=== Work item ===
Start to finish, return the listing exactly as written.

=== Data supplied ===
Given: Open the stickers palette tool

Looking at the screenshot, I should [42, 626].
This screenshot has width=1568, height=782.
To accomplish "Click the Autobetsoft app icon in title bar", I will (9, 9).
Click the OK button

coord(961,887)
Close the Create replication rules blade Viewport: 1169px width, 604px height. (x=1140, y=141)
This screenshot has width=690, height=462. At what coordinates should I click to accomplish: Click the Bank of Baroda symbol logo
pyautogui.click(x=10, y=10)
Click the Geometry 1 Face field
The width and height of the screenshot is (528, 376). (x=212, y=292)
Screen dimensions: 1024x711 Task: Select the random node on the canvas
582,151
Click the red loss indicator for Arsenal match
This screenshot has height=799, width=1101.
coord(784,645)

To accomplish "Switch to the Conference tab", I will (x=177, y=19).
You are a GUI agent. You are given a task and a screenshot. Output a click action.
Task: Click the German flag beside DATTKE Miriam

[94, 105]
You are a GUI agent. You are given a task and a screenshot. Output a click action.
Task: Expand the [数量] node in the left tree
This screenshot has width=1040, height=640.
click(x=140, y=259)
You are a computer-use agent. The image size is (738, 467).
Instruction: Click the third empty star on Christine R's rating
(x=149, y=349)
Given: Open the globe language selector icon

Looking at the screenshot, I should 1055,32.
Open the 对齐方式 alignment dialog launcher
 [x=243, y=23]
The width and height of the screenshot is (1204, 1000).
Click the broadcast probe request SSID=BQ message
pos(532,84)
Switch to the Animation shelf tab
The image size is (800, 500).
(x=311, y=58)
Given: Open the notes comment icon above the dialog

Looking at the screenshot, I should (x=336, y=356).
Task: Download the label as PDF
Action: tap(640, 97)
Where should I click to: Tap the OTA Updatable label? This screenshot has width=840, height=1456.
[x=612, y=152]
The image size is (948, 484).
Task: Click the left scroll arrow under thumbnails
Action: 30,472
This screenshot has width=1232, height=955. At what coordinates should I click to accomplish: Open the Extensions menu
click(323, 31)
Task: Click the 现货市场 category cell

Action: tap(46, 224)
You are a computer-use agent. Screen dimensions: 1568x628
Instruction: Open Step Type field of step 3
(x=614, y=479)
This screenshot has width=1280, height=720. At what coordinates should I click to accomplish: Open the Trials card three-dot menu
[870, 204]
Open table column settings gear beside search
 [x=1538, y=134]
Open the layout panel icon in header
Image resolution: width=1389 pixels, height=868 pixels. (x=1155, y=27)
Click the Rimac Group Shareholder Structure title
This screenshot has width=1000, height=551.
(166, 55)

=== Solution to this exercise ===
Given: Open the stickers palette tool

Looking at the screenshot, I should [42, 626].
This screenshot has width=1568, height=782.
To accomplish "Click the Autobetsoft app icon in title bar", I will (9, 9).
Click the OK button

coord(961,887)
Close the Create replication rules blade Viewport: 1169px width, 604px height. (x=1140, y=141)
This screenshot has width=690, height=462. At what coordinates should I click to accomplish: Click the Bank of Baroda symbol logo
pyautogui.click(x=10, y=10)
Click the Geometry 1 Face field
The width and height of the screenshot is (528, 376). (x=212, y=292)
Screen dimensions: 1024x711 Task: Select the random node on the canvas
582,151
Click the red loss indicator for Arsenal match
This screenshot has height=799, width=1101.
coord(784,645)

To accomplish "Switch to the Conference tab", I will (x=177, y=19).
You are a GUI agent. You are given a task and a screenshot. Output a click action.
Task: Click the German flag beside DATTKE Miriam

[94, 105]
You are a GUI agent. You are given a task and a screenshot. Output a click action.
Task: Expand the [数量] node in the left tree
This screenshot has width=1040, height=640.
click(x=140, y=259)
You are a computer-use agent. The image size is (738, 467).
Instruction: Click the third empty star on Christine R's rating
(x=149, y=349)
Given: Open the globe language selector icon

Looking at the screenshot, I should 1055,32.
Open the 对齐方式 alignment dialog launcher
 [x=243, y=23]
The width and height of the screenshot is (1204, 1000).
Click the broadcast probe request SSID=BQ message
pos(532,84)
Switch to the Animation shelf tab
The image size is (800, 500).
(x=311, y=58)
Given: Open the notes comment icon above the dialog

Looking at the screenshot, I should (x=336, y=356).
Task: Download the label as PDF
Action: tap(640, 97)
Where should I click to: Tap the OTA Updatable label? This screenshot has width=840, height=1456.
[x=612, y=152]
The image size is (948, 484).
Task: Click the left scroll arrow under thumbnails
Action: 30,472
This screenshot has width=1232, height=955. At what coordinates should I click to accomplish: Open the Extensions menu
click(323, 31)
Task: Click the 现货市场 category cell

Action: tap(46, 224)
You are a computer-use agent. Screen dimensions: 1568x628
Instruction: Open Step Type field of step 3
(x=614, y=479)
This screenshot has width=1280, height=720. At what coordinates should I click to accomplish: Open the Trials card three-dot menu
[870, 204]
Open table column settings gear beside search
 [x=1538, y=134]
Open the layout panel icon in header
Image resolution: width=1389 pixels, height=868 pixels. (x=1155, y=27)
Click the Rimac Group Shareholder Structure title
This screenshot has width=1000, height=551.
(166, 55)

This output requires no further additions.